A little more than 20 years ago, a new sound was born in New York clubs. It contained elements of old school hip-hop, disco, R&B, British dance pop and a little bit of salsa. It was called Latin hip-hop by its Latino followers, freestyle by the wider world that embraced it, and created a flood of new singing sensations, almost all of whom were second-generation Puerto Ricans. Next Thursday, at Madison Square Garden, this almost-forgotten moment in music history can be relived in a concert that will feature Lisa Lisa, TKA/K7, George Lamond, Judy Torres, the Cover Girls, Lissette Melendez, Noel and Shannon.

In 1984, Shannon, an African-American singer from Brooklyn, had a huge hit with "Let the Music Play," driven by a hyperkinetic rhythm track and an electro influence derived from Afrikaa Bambataa and the Soul Sonic Force and producer Arthur Baker. The sound of this song strongly influenced what was considered the first freestyle or Latin hip-hop hit, "I Wonder If I Take You Home," by Hell's Kitchen's own Lisa Lisa (nee Lisa Velez).

"I was one of the first Latinas to cross over with that sound, but my main style was 'pop hip-hop,'" Lisa said. She got her start when she was 13 years old and snuck into a club called the Fun House to audition for her eventual producers, Full Force.
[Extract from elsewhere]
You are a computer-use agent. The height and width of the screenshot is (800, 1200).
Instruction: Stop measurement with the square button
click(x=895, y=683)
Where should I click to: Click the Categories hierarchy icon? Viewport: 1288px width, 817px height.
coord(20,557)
At the same time, up in the Bronx, club owner and Latin hip-hop manager Sal Abatiello put out a single by a Cuban protege Nayobe, titled "Please Don't Go."
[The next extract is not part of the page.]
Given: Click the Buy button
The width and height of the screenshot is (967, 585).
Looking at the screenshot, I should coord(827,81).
"It was a movement, a culture, and it was Latin," said Abatiello, who is one of the Garden concert's promoters. "They found a sound that worked for Latins, whites and blacks."

After dominating the dance clubs, and to a lesser extent, the pop charts in the late '80s and early '90s, freestyle vanished as gangster rap emerged. But in the past few years, freestyle/old school shows began to draw crowds who were nostalgic for their high school days. After successful dry runs at the Copa and Mohegan Sun in Connecticut, Abatiello persuaded co-promoter Adam Torres to bring the show to the Garden. "The 25- to 40-year-olds are fans of salsa and reggaetón, but they seem to be looking for an alternative," Torres said.
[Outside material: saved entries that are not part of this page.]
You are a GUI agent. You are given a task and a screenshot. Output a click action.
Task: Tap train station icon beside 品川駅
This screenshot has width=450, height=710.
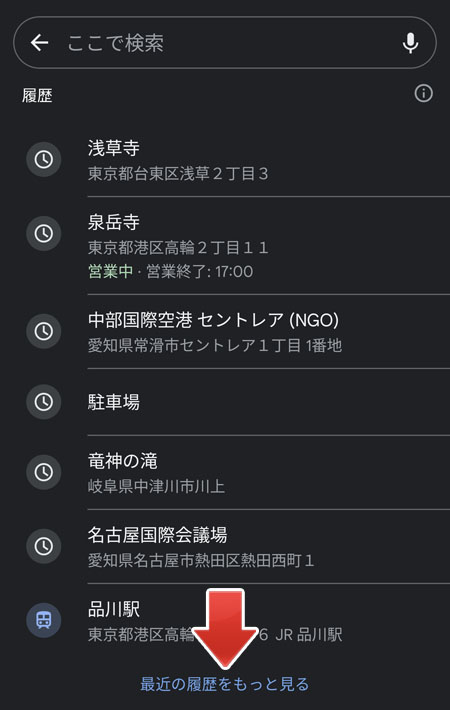coord(43,620)
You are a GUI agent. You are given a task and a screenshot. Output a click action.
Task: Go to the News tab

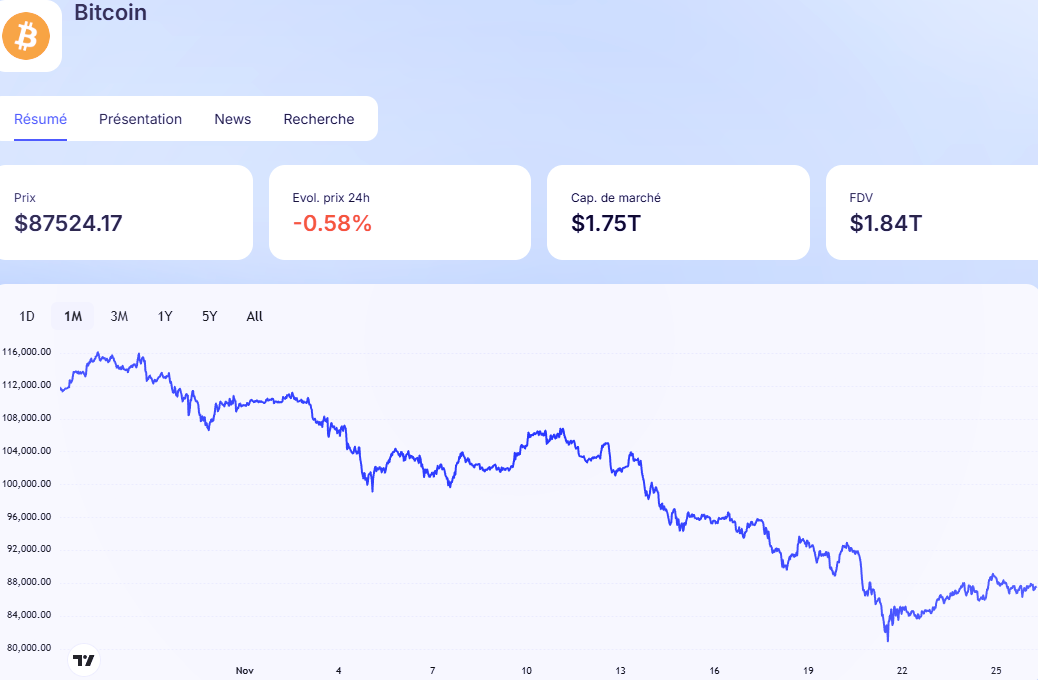(232, 119)
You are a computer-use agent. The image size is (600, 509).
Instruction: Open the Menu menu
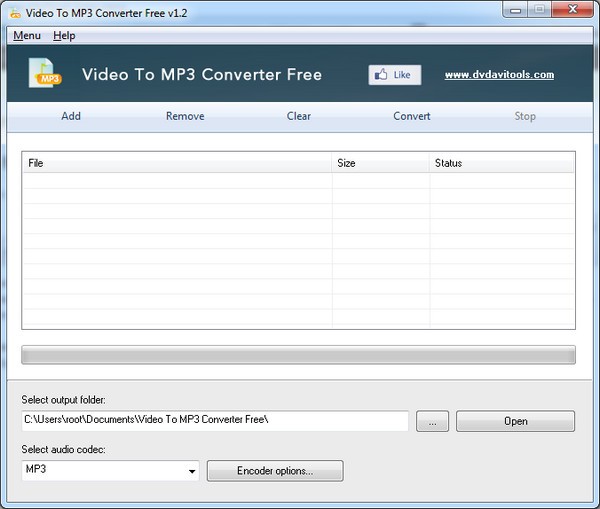point(27,36)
"I honestly feel they're ready for a new sound," Lisa said. "It's basically a Latin sound with hip-hop under it. Everybody wants to hear that flavor. What about that new LL Cool J single, 'Control Myself,' with Jennifer Lopez? That's Latin hip-hop right there."

Regardless of whether freestyle is just nostalgia or on the verge of a comeback, this concert will be the biggest thrill of Evelyn Escalera's life. The lead singer of the Cover Girls, who has a son in the sixth grade and works for the board of education in Spanish Harlem, will be playing the Garden for the first time. "It's a humbling experience," she said. "As youngsters, we grew up with a mixture of disco and rock and we fused it with our Latino music. Freestyle is something we can call our own."